II. There are few of us who do not know what these times are when God has come very near.—They are very critical times; great issues hang upon them: they will weigh heavily in the balances of ‘the great account of life.’ From these high-wrought feelings there will be a reaction. The moment you become earnest for good, Satan will become earnest to stop you. He who had read life better than almost any man who ever lived saw the need of the caution, ‘He will speak peace unto His people, and to His saints: but let them not turn again to folly.’
III. The expression, ‘turn again to folly,’ may mean one of three things.—Either all sin is folly, or you may understand by it the particular sin of those who return to the vanities of the world, or you may take it to imply that a relapse into what is wrong has such a distorting influence on the mind, and so perverts the judgment and darkens the intellect, that both by natural consequence and judicial retribution the condition of a person who goes on in sin after the strivings of the Holy Ghost and after the manifestations of God’s peace becomes emphatically ‘folly.’
IV. Peace, the peace of Christ, is a delicate plant.—Do not expose it.
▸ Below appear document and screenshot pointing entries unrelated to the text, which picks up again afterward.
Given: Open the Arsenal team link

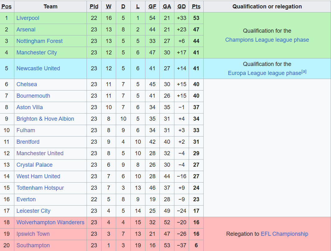Looking at the screenshot, I should click(x=26, y=30).
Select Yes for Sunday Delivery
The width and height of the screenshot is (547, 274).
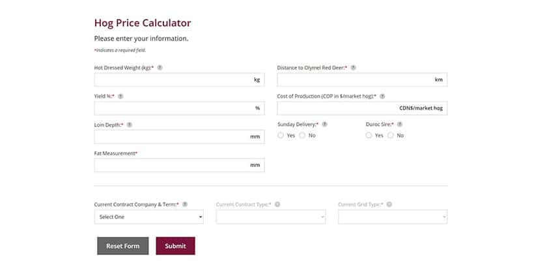(x=281, y=136)
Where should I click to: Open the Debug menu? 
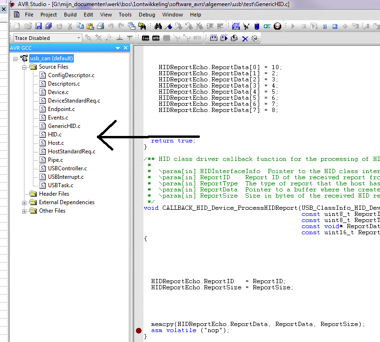[147, 15]
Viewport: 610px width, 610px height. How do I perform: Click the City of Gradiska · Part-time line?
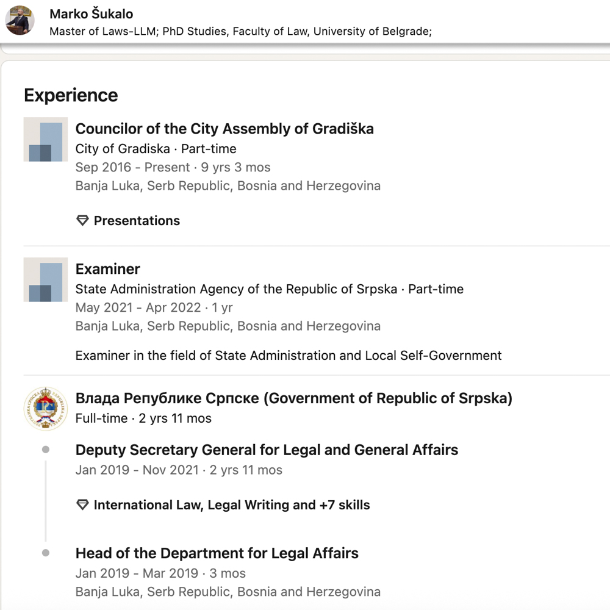(156, 149)
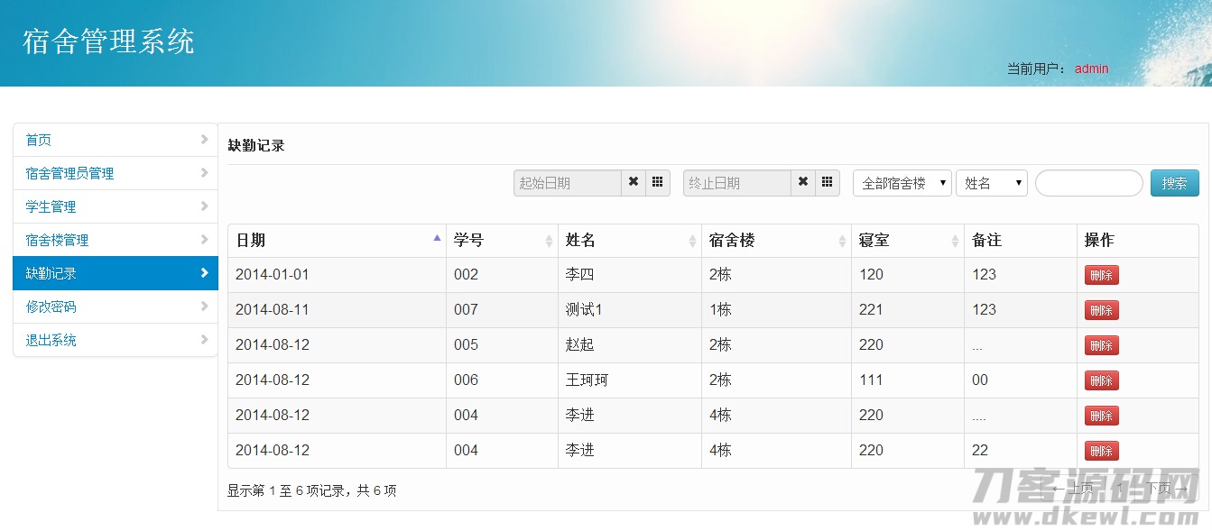This screenshot has width=1212, height=531.
Task: Sort the table by 宿舍楼 column
Action: (775, 241)
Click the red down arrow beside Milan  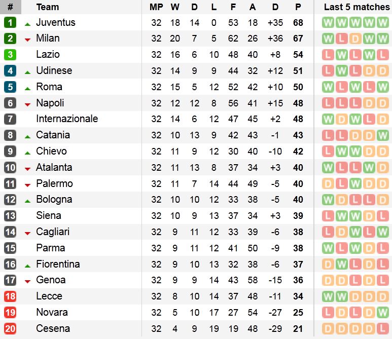[x=27, y=40]
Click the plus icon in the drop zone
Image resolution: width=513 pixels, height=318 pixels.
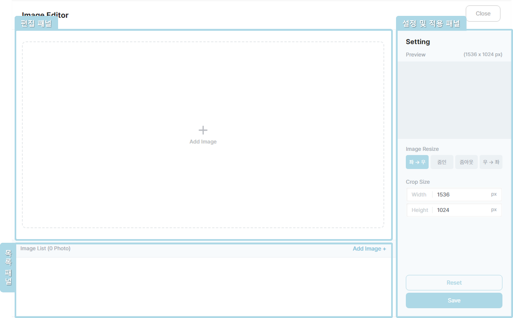[203, 130]
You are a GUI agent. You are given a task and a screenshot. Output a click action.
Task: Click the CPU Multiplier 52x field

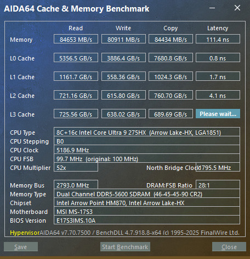(x=76, y=167)
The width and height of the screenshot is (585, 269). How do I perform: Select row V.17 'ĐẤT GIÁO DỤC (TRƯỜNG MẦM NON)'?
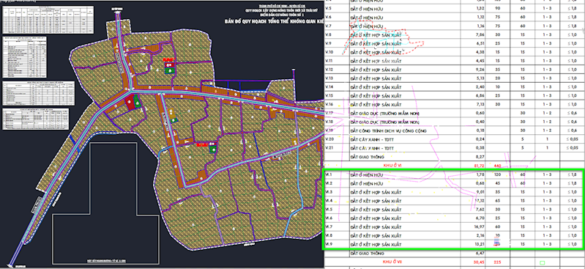coord(384,113)
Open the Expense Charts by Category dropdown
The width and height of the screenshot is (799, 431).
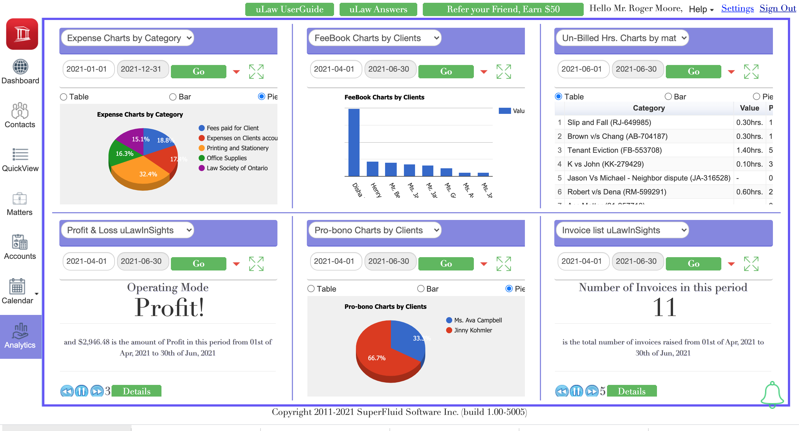pyautogui.click(x=127, y=38)
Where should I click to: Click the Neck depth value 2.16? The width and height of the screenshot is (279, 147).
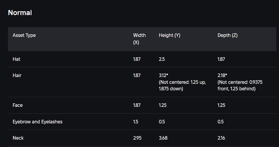click(x=221, y=138)
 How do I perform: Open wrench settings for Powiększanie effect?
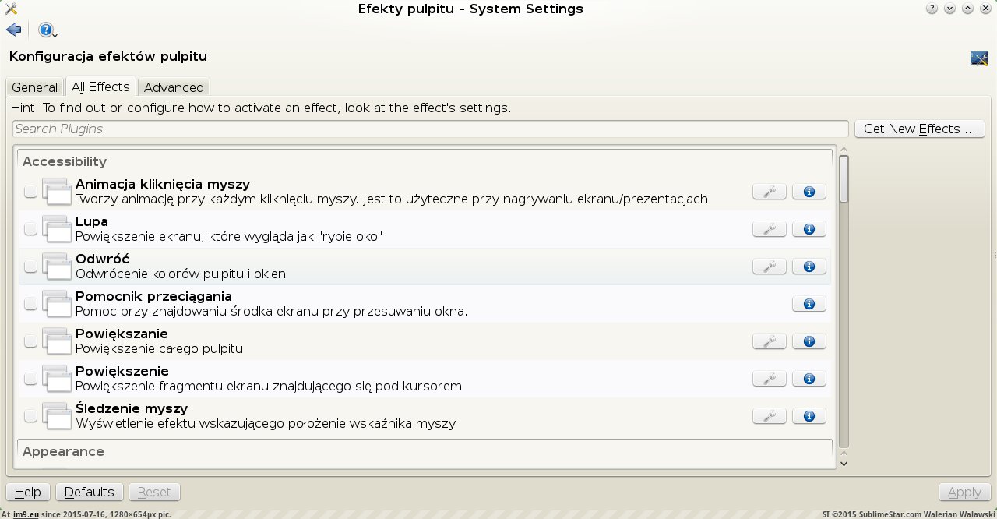pyautogui.click(x=769, y=341)
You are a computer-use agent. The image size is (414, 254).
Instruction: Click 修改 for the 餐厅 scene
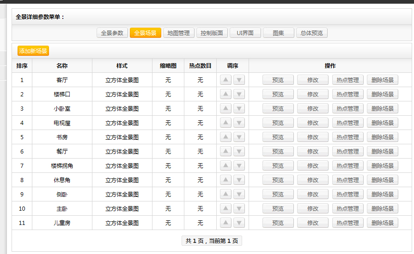pos(313,152)
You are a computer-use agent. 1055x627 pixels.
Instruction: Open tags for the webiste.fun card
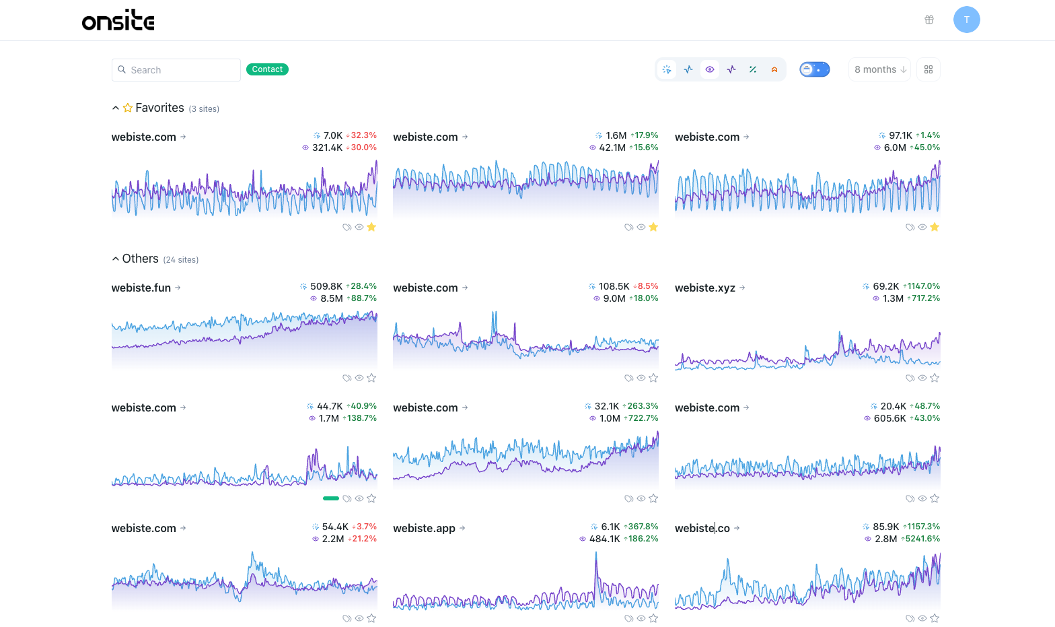[x=347, y=378]
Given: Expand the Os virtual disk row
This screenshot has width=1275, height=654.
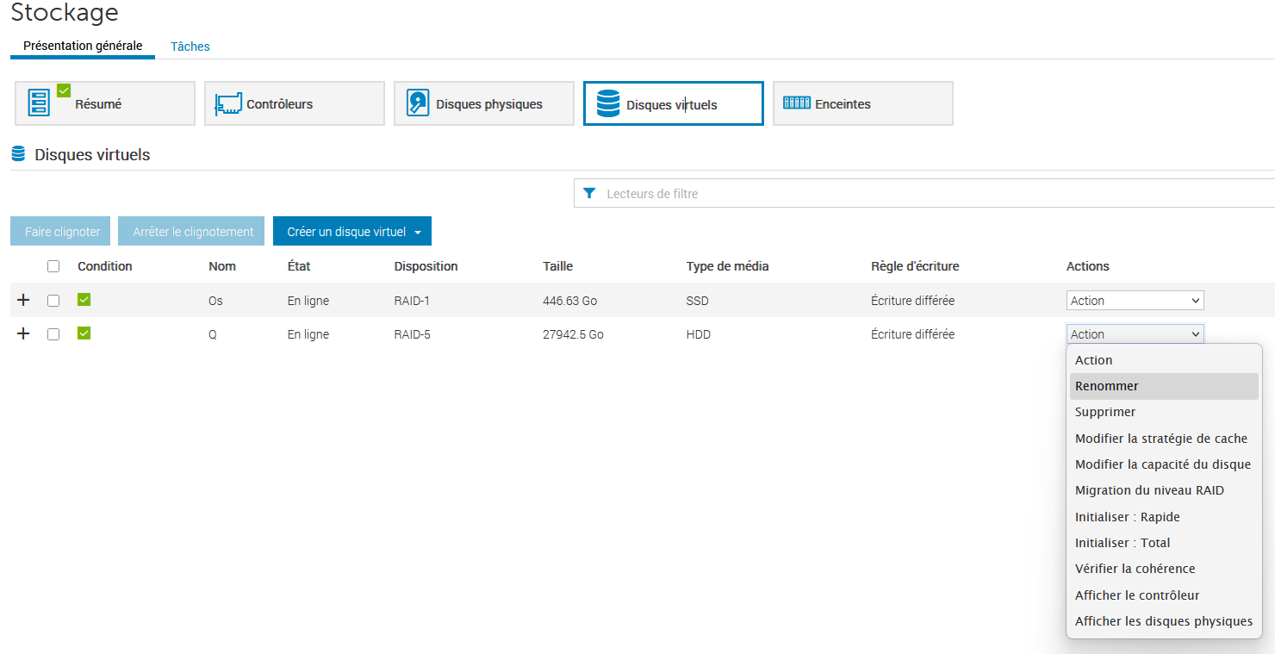Looking at the screenshot, I should click(23, 300).
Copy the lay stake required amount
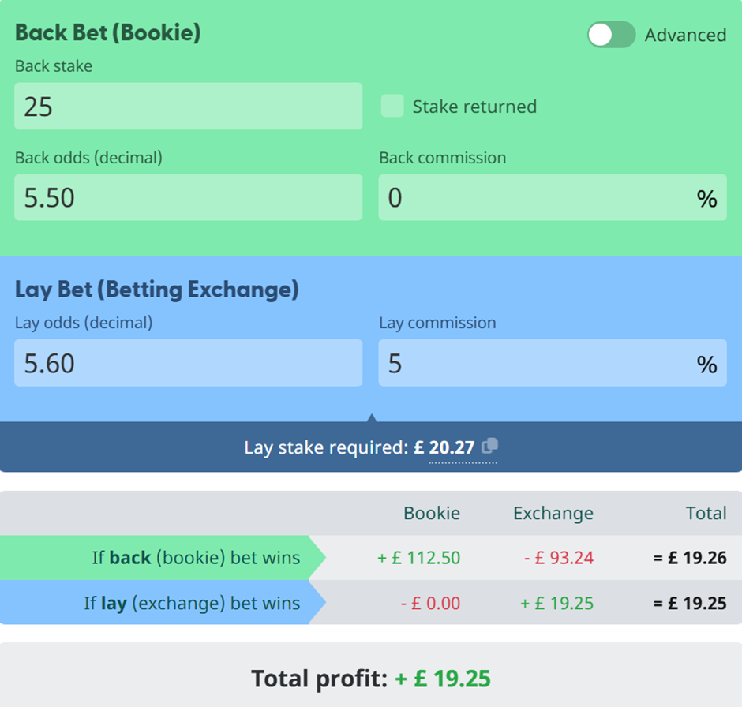 (x=489, y=446)
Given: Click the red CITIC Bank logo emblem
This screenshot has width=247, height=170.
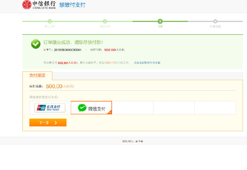Looking at the screenshot, I should (x=27, y=5).
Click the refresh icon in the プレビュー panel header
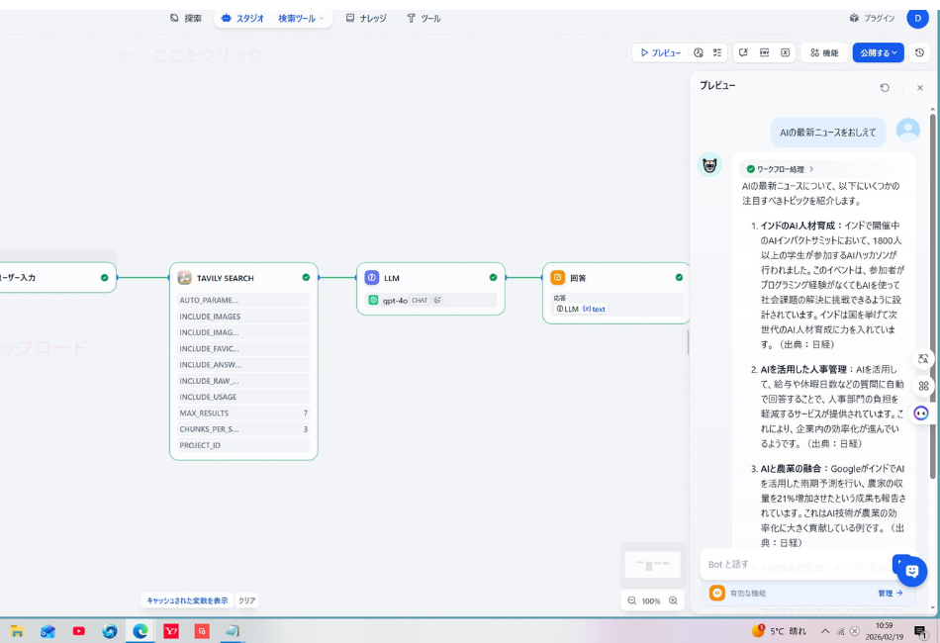This screenshot has height=643, width=940. pos(885,87)
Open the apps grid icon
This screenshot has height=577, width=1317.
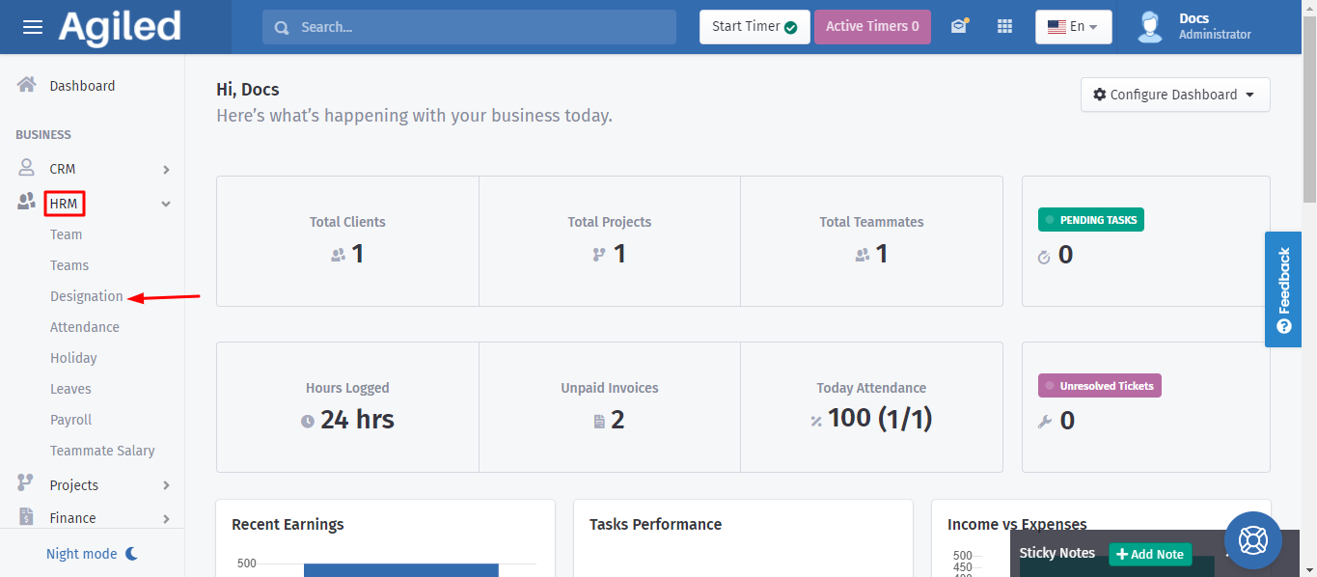pyautogui.click(x=1004, y=27)
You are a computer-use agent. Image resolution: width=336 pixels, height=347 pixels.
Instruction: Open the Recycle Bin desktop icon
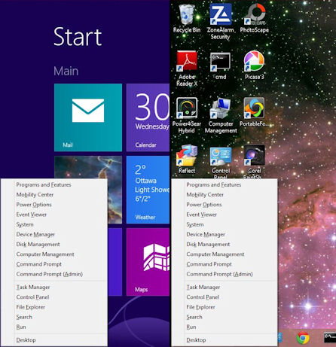tap(187, 19)
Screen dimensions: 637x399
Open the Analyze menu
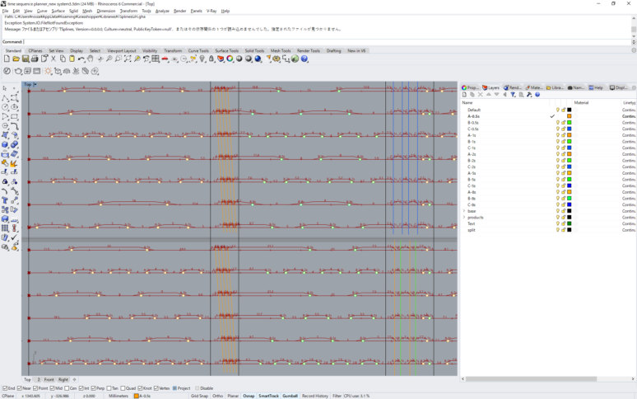[162, 11]
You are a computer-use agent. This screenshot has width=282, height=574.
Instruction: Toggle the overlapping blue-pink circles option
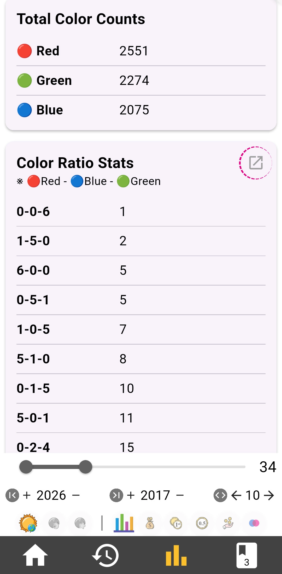click(254, 523)
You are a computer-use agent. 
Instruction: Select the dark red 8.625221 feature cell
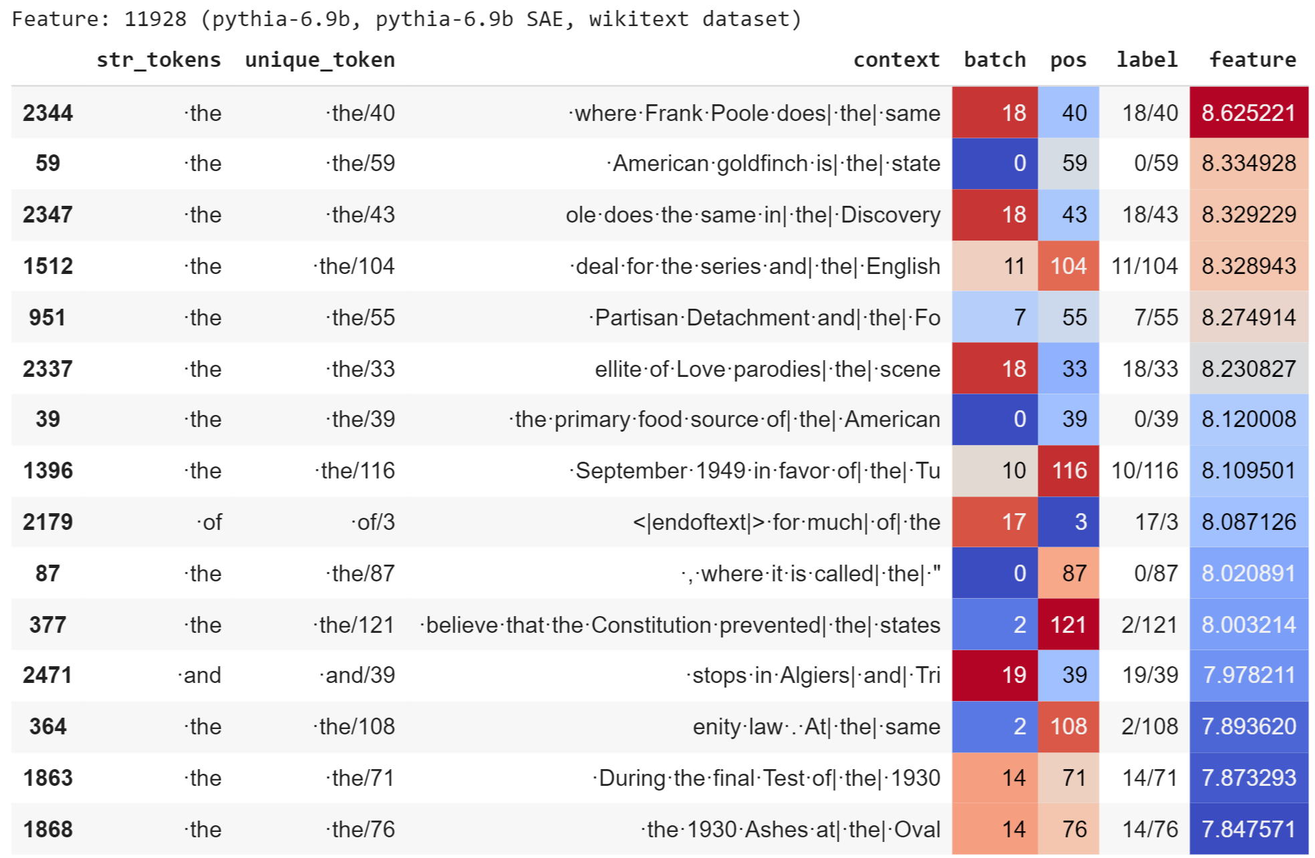tap(1248, 112)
Do not trifle with it, but lay it up in your heart’s closest affections. Watch it. Deal tenderly with it. It is your life.
—Rev. James Vaughan.
Illustrations
(1) ‘This eighth verse suggests a duty which we are too prone to forget. Be quiet, O Christian heart! when thou hast prayed. Listen to what the Lord God shall speak to thee. Thou wilt hear a still, small voice in thine heart, for God will speak peace. How true this is! God speaks Peace of Jesus Christ to the careworn worried one, to the burdened and depressed one. Listen, Oh listen! The voice is very still and gentle; but it thrills thy deepest nature, and produces a calm like that which spread over the troubled waters, when Jesus arose in the tempest-driven bark and said, “Peace, be still.” Yes, dear soul, His salvation is nigh thee—nearer than thy enemies, nearer than thy anxieties. And His voice of peace is the precursor of His arm of saving power.’
(2) ‘Psalm eighty-five appears to have been a temple hymn of the young colony of the returned, the first seven verses being intended to be chanted by the worshippers, and the remainder by the priests as an answer from God to the prayers of His people. It opens by a tender acknowledgment of His goodness in permitting the return, which showed that He had forgiven their past and laid aside His anger with them. Yet they felt that they needed, even now—as their prophets, such as Haggai and Zechariah, told them—a great revival of their first love and zeal.’